« Notre gouvernement doit-il sauver Brussels Airlines, qui est dans des mains allemandes? »

De nombreuses entreprises sont affaiblies par la crise du coronavirus. Notre gouvernement doit-il sauver Brussels Airlines, qui est dans des mains allemandes ?

« Tout pays qui se respecte doit maintenant protéger ses joyaux économiques », déclarait Johan Van Overtveldt (N-VA) le mois dernier à Knack. L’ancien ministre des Finances et actuel député européen a averti que le déclin économique causé par l’épidémie du coronavirus sera profond et dur. Il craint que des entreprises prometteuses ne tombent entre des mains étrangères pour une croûte de pain. « C’est l’une de mes plus grandes craintes », a-t-il déclaré.

De nombreuses entreprises sortiront affaiblies de cette crise. On les trouve dans des secteurs qui ont été durement touchés par le confinement, comme l’aviation. Mais il existe aussi de nombreuses entreprises de croissance ambitieuses qui ne disposent pas encore d’une structure de bilan solide et qui sont à bout de souffle. Et cela alors que les grandes entreprises étrangères sont assises sur des montagnes d’argent liquide qui leur permettent de pêcher ces joyaux. « Pour elles, la chasse aux bonnes affaires particulièrement lucratives s’ouvre lentement mais sûrement », déclare Van Overtveldt, qui a appelé nos gouvernements à « faire tout leur possible pour soutenir le monde des affaires. C’est maintenant ou jamais ».

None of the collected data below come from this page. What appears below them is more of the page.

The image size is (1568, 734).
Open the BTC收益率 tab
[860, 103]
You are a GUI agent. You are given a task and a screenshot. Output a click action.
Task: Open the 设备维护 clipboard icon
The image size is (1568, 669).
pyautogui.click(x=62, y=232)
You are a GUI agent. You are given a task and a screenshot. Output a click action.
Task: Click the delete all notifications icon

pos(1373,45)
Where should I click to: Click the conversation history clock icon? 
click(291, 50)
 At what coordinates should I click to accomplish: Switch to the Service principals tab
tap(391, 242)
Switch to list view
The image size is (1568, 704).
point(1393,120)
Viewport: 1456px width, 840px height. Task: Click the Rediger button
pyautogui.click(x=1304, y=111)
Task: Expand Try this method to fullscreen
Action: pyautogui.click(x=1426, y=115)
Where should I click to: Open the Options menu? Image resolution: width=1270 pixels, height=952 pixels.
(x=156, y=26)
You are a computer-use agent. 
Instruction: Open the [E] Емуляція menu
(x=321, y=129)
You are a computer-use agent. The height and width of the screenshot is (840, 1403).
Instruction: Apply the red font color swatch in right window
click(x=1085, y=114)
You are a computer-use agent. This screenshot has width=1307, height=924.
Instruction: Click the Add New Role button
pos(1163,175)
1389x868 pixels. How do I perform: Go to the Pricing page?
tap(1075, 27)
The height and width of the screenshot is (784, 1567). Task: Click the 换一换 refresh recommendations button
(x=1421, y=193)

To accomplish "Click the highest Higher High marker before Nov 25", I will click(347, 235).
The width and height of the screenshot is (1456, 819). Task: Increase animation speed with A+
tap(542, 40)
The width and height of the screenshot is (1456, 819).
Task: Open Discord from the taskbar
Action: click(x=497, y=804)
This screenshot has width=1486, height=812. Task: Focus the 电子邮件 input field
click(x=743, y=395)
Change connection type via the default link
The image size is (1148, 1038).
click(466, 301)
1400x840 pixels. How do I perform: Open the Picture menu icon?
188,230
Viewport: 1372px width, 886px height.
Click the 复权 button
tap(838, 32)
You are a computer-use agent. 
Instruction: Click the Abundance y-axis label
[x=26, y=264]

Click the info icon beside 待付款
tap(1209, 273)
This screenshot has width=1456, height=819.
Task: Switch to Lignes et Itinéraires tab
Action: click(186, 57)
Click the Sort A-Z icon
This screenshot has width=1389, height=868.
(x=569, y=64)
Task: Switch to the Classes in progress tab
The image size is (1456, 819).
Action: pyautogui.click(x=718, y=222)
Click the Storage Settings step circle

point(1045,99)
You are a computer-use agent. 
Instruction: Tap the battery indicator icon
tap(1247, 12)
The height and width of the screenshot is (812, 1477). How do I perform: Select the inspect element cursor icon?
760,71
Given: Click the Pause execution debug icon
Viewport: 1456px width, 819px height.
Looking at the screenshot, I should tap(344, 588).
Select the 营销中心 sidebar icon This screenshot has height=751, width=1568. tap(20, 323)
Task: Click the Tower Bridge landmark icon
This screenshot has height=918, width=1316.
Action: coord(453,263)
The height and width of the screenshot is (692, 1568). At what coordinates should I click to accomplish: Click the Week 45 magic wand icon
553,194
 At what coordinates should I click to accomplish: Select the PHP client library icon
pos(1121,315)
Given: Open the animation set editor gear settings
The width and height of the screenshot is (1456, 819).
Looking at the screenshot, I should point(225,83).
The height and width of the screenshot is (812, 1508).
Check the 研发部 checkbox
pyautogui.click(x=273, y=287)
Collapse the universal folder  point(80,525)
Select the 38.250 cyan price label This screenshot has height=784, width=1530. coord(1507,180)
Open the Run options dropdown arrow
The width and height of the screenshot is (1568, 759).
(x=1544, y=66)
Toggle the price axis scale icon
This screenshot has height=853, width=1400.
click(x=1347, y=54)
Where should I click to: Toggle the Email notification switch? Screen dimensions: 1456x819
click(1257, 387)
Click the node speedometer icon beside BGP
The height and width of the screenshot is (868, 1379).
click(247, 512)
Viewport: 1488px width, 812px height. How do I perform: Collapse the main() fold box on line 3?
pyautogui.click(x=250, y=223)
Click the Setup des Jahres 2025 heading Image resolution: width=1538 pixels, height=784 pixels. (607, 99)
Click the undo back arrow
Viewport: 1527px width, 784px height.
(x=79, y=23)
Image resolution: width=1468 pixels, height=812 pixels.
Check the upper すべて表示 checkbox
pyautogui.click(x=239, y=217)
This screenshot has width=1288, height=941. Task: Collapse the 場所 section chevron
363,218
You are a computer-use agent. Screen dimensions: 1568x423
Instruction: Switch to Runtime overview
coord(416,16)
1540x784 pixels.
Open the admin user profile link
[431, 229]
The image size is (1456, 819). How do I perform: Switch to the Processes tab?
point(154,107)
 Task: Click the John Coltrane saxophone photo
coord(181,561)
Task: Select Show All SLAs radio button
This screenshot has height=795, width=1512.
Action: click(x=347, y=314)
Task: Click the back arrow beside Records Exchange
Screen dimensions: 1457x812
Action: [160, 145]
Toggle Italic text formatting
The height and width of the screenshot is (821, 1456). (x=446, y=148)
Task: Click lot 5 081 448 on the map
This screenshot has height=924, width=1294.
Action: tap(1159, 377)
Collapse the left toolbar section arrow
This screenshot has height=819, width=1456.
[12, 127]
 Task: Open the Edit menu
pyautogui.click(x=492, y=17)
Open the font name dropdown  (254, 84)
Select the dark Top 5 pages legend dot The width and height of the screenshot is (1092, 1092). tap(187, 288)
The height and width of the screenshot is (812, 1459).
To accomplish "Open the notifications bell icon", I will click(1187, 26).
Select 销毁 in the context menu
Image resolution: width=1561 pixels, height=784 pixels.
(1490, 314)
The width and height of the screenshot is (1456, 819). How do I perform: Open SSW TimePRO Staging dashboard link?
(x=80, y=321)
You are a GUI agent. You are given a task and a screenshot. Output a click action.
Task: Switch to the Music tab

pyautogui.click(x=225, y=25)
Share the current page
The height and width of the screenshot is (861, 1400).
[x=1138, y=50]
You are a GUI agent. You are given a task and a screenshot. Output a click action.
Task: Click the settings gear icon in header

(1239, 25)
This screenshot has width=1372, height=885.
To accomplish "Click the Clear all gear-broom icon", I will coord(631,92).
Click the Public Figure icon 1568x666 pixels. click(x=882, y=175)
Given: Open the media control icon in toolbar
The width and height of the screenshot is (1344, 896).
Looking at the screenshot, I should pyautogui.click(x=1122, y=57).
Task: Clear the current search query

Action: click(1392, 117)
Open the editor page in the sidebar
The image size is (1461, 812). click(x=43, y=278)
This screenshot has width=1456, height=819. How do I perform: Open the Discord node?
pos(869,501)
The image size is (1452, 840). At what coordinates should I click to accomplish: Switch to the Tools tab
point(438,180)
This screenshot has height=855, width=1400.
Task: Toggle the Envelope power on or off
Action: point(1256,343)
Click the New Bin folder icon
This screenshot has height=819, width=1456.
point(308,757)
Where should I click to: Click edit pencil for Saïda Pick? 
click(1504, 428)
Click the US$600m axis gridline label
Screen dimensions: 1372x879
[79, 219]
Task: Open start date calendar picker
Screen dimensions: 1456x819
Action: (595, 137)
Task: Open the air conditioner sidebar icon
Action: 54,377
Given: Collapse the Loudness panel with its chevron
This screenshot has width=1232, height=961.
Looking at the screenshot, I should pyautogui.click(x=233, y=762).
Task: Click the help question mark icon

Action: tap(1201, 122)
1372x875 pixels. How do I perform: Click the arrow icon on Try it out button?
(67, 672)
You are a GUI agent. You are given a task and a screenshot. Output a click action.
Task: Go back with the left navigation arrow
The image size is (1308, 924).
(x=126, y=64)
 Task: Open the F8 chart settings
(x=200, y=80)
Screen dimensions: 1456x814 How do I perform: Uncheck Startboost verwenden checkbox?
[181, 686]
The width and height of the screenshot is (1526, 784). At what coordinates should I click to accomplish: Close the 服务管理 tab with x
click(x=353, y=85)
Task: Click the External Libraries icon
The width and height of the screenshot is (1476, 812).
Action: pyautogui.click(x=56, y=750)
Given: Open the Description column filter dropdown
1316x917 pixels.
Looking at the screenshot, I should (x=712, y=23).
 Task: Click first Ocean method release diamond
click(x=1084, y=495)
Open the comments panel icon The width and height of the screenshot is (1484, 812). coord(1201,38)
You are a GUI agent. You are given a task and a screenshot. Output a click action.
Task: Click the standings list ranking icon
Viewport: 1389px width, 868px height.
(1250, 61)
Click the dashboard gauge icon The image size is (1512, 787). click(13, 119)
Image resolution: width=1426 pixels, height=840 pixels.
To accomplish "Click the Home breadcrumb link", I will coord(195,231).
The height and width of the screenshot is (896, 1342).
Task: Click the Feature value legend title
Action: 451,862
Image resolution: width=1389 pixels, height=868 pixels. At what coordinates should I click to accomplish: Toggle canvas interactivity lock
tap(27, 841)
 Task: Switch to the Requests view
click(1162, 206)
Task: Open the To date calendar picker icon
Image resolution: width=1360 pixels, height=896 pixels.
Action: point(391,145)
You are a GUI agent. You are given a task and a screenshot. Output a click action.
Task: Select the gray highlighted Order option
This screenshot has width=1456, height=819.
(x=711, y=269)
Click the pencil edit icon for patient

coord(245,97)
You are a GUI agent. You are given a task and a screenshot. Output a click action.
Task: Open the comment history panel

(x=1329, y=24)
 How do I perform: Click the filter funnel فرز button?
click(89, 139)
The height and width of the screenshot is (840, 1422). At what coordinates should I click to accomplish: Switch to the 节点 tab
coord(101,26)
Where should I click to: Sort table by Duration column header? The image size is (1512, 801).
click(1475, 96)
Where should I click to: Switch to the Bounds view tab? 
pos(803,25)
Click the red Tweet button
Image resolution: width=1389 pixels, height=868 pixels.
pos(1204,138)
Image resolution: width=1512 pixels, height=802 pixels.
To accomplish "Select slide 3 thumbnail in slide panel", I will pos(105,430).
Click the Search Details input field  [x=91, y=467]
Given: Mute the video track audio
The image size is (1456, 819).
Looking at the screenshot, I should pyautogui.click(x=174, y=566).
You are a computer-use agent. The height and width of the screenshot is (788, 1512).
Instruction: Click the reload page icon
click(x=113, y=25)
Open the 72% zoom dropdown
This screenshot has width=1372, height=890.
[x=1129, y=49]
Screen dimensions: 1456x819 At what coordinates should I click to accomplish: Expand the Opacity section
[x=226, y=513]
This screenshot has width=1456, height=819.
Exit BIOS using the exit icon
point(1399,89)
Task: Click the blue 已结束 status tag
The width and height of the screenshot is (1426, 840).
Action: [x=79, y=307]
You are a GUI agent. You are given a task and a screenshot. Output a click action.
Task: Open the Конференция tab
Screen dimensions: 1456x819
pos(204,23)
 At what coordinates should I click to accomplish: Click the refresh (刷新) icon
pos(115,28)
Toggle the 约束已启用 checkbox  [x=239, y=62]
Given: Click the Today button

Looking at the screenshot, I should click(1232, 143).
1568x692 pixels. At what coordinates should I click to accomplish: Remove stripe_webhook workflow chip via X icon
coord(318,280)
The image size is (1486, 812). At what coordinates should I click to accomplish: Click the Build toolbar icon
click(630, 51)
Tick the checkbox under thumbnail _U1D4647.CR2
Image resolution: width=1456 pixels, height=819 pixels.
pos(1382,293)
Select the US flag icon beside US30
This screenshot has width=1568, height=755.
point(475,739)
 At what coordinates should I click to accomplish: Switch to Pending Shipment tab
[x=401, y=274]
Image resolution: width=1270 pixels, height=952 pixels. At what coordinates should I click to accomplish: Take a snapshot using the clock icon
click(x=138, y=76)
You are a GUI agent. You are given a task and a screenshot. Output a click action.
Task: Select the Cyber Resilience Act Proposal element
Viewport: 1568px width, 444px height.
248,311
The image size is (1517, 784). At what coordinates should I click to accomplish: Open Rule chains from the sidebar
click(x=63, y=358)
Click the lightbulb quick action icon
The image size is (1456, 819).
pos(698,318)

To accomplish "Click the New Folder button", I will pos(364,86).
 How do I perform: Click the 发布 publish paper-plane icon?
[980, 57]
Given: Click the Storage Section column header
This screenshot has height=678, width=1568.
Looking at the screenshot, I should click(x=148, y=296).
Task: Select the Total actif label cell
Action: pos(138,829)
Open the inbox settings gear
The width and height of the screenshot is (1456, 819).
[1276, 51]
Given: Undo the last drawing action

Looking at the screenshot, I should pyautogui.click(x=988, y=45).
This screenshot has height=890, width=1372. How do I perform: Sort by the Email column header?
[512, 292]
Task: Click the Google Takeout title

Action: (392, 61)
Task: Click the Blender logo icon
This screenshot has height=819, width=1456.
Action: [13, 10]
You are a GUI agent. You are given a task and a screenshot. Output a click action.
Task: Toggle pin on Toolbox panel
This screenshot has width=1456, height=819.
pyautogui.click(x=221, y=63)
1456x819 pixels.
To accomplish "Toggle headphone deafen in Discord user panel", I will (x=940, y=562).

Cela rejoint le débat qui faisait rage dans les années 1990. De nombreuses sociétés d’importance stratégique ont alors reçu des actionnaires étrangers, principalement français. C’est ainsi que Tractebel, avec Electrabel et Distrigas, s’est retrouvé chez Suez. En 2004, l’aéroport de Zaventem a été privatisé et l’aéroport de Bruxelles a été vendu à des fonds de pension australiens et canadiens. Et pendant la crise bancaire, notre plus grande banque, Fortis, est passée sous le contrôle de la société française BNP Paribas. Ce ne sont là que quelques exemples d’entreprises stratégiquement importantes qui se sont retrouvées entre des mains étrangères.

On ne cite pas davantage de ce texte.